No art. 29.º, diz-se ainda:
1 - A DGRSP dispõe das receitas provenientes de dotações que lhe forem atribuídas no Orçamento do Estado.
2 - A DGRSP dispõe ainda das seguintes receitas:
a) As transferências do IGFEJ, I.P.;
f) As verbas provenientes das receitas resultantes da elaboração de perícias, relatórios, informações sociais, audições e outras diligências ou documentos que lhes forem requeridos pelas autoridades judiciárias.
Por sua vez, na Portaria n.º 175/2011, logo no seu preâmbulo, se refere: O n.º 1 do artigo 8.º da Lei n.º 45/2004, de 19 de Agosto, estabelece que, pela realização de perícias e exames, o Instituto Nacional de Medicina Legal, I.P., recebe as quantias fixadas em tabela aprovada por portaria do Ministro da Justiça.
Também o seu art. 1.º, diz:
1- A presente portaria aprova a tabela de preços a cobrar pela Direcção-Geral de Reinserção Social, pelo Instituto Nacional de Medicina Legal, I. P., e pela Polícia Judiciária por perícias e exames, relatórios, informações sociais, audições e outras diligências ou documentos que lhes forem requeridos ou que por estes venham a ser deferidos a entidades públicas ou privadas.
2- A tabela ora aprovada consta do anexo à presente portaria e dela faz parte integrante.
E, nos termos dos n.ºs 3 e 4 do seu art. 2..º:
3 - O custo das perícias e exames bem como dos instrumentos técnicos elaborados para apoiar as decisões das entidades judiciárias são considerados para efeitos de pagamento antecipado do processo.
4 - As perícias e os exames realizados pela Direcção-Geral de Reinserção Social, pelo Instituto Nacional de Medicina Legal, I. P., ou pela Polícia Judiciária são pagos directamente a essas entidades pelos tribunais ou pelas entidades públicas ou privadas não isentas que os requeiram, de acordo com a tabela de preços anexa à presente portaria.
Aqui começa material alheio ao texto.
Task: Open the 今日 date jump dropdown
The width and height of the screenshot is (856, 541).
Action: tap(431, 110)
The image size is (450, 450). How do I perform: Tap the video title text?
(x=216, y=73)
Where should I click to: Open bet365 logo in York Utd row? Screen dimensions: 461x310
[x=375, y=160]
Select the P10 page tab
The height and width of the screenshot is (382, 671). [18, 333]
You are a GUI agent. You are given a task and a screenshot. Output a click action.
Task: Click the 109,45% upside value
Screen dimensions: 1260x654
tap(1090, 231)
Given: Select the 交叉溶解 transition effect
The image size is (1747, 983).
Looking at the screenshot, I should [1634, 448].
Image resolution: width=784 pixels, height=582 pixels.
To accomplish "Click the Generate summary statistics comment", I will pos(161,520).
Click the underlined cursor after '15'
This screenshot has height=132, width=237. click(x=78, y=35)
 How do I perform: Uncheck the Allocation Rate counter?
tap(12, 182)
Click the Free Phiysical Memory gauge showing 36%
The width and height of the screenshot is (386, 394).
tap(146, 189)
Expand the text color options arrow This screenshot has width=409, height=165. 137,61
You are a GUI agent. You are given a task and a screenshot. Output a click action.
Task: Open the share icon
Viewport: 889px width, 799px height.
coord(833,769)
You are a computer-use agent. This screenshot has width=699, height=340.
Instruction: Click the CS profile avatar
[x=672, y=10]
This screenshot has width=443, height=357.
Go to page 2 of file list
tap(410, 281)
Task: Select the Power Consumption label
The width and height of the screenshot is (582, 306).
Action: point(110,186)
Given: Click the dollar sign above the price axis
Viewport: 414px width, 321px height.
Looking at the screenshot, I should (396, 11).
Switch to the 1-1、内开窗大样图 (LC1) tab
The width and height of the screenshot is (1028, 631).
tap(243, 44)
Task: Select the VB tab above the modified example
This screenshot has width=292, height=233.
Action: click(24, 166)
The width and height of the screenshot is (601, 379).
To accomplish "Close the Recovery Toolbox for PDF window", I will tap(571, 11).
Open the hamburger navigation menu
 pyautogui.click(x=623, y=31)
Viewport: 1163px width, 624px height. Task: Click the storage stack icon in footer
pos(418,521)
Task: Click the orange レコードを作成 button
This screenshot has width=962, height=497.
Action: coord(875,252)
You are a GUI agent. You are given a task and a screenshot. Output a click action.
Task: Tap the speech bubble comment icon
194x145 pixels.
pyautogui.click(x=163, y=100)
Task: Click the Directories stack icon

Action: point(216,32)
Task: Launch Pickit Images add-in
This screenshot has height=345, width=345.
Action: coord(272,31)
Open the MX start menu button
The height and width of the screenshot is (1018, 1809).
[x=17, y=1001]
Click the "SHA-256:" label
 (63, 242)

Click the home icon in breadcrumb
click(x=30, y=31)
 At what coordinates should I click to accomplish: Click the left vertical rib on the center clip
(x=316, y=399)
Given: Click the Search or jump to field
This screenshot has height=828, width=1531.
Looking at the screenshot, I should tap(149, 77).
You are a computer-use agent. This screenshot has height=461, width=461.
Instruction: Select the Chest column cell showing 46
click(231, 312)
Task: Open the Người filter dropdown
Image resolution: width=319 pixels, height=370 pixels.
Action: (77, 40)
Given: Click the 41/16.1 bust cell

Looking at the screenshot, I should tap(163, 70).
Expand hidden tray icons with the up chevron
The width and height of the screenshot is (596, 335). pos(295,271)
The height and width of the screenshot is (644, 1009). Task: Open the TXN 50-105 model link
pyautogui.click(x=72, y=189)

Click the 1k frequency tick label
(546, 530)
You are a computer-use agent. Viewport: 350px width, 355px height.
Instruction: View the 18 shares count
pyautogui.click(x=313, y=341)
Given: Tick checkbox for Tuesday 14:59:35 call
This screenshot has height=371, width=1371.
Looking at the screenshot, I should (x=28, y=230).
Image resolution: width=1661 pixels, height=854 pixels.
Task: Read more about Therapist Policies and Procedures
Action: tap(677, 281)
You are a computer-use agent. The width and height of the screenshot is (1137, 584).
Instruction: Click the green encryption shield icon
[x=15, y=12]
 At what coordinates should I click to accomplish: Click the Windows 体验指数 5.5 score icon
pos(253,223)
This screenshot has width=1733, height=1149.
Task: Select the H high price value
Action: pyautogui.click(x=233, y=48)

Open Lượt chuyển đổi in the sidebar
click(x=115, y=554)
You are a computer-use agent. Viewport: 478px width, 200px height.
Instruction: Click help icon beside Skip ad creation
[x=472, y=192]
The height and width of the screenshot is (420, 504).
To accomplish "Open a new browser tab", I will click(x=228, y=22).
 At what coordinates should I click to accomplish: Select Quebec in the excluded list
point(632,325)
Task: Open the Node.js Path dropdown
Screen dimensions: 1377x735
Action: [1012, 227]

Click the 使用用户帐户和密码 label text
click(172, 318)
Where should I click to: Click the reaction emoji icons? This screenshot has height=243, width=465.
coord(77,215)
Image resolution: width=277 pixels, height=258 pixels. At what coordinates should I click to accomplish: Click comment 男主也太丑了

Assim, resulta da Portaria n.º 175/2011, de 28 de Abril, que aprova a tabela de preços a cobrar pela Direcção-Geral de Reinserção Social, pelo Instituto Nacional de Medicina Legal, I. P., e pela Polícia Judiciária por perícias e exames, etc., que lhes forem requeridos ou que por estes venham a ser deferidos a entidades públicas ou privadas (cfr art. 1º), que o custo das perícias, exames elaborados pela DGRSP, PJ e INML sejam pagos diretamente a essas entidades pelos tribunais ou pelas entidades públicas ou privadas não isentas que os requeiram (cfr nº4 do art. 2ºda citada Portaria 175/2011).
Por isso, a realização destas perícias e exames, constituem encargos processuais, cujo pagamento, de acordo com a condenação, é imputado ao responsável pelo pagamento das custas (cfr. artigos 24°, n°2 e 30, n°3, alínea c), ambos do Regulamento do Código das Custas Processuais e artigo 34°, da Portaria 419-A, de 17 de Abril).
Neste sentido, entre outros, ver Acs. do TRE de 20-10-2015, 2-2-2016 e Ac. TRL de 31-1-2017, todos in www.dgsi.pt.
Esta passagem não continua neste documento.